The estate of Joseph Goebbels is suing a publisher over the use of his remarks in a biography of the Nazi’s chief propaganda minister.
Random House faces legal action from the family of the infamous Nazi after the decision to publish an English version of a Goebbels biography by Peter Longerich, previously published in Germany in 2010.
The dispute centres around the use of Goebbels’ diary, which Mr Longerich, a professor of modern German history at the University of London’s Royal Holloway, quotes extensively from in his book.
Although the publisher initially agreed to a fee – as have other publishers when using Goebbels diaries – the company later decided against it, stating they felt it was wrong to pay the estate of a Nazi war criminal.
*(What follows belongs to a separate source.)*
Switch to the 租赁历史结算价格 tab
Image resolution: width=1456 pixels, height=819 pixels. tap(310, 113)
Cordula Schacht, whose father Hjalmar Schacht was Hitler’s minister of economics and who owns the copyright to the diaries, is reportedly representing the Goebbels family in the case against Random House Germany and its imprint Sidler.
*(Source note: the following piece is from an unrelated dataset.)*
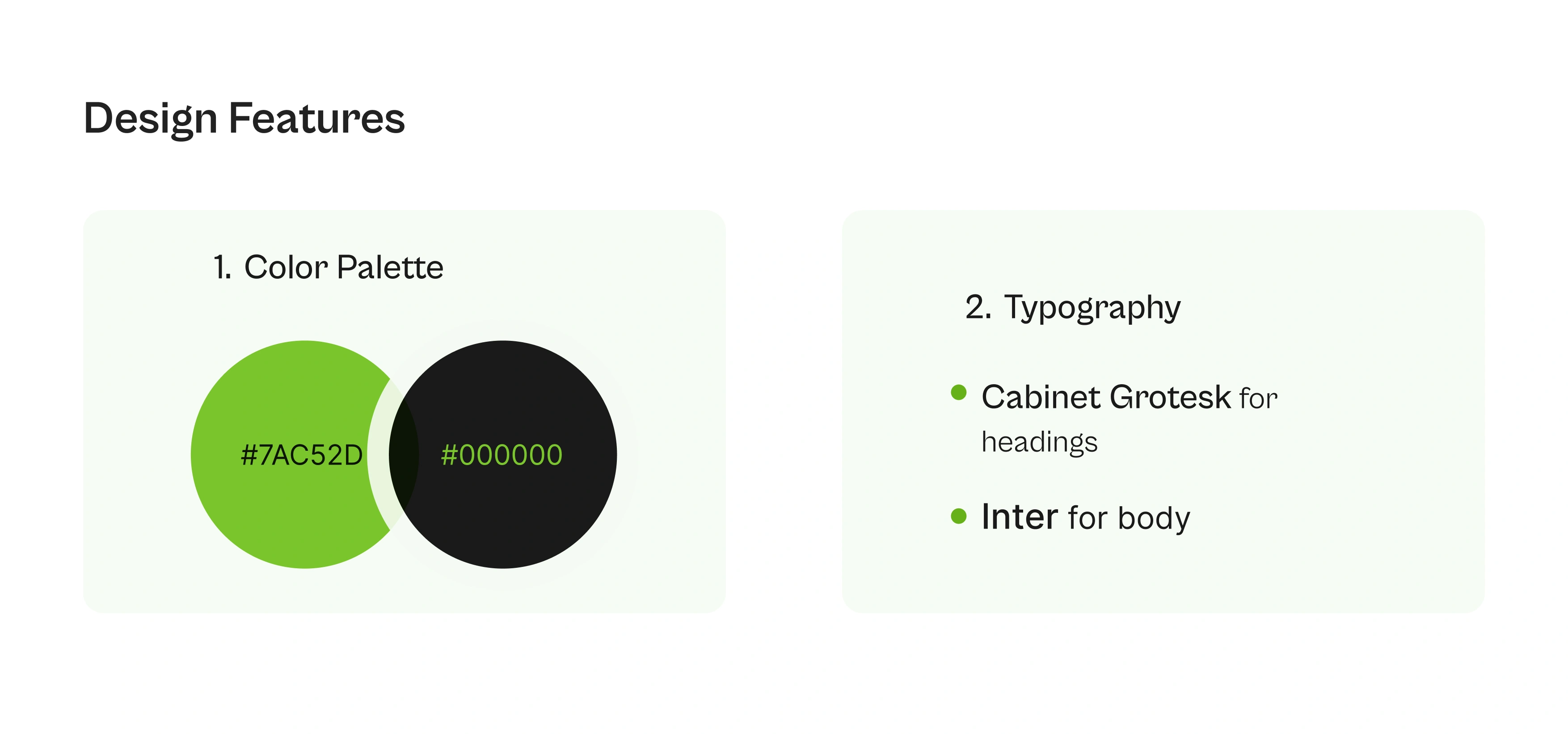Click the green bullet beside Cabinet Grotesk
Mr Schacht, who died in 1970, was tried but acquitted at the Nuremberg war crimes tribunal held in the aftermath of the Second World War.
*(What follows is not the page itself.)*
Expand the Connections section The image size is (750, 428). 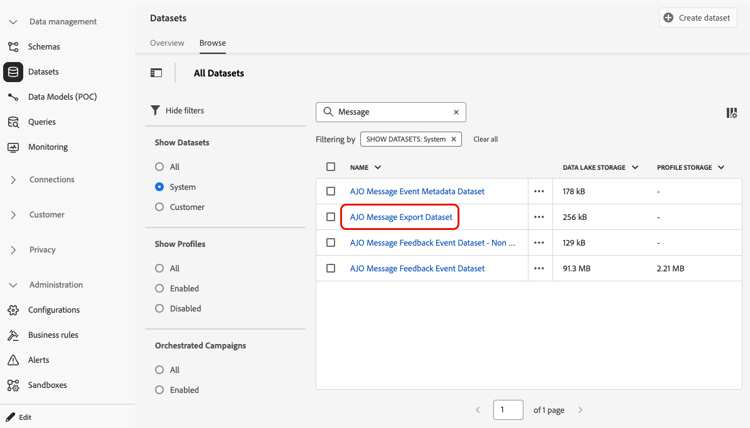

“I did not want to believe that anyone can claim royalties for Goebbels’ words,” said Rainer Dresen, general counsel of Random House Germany.
Mr Dresden told the Guardian he had suggested to Ms Schacht that royalties would be paid should she donate them to a Holocaust charity.
He claims she rejected the idea, claiming that the money should instead go to Goebbels remaining relatives, descendants of his siblings.
Professor Longerich believes his case revolves around larger and more important issues of censorship.
He claims that by allowing a “private person” to hold the copyright to historical documents, “you give this person the right to control research”.
During the final hours of the Nazi regime, which saw six million killed in concentration camps, Goebbels poisoned his six children before he and his wife Magda killed themselves in Adolf Hitler’s bunker.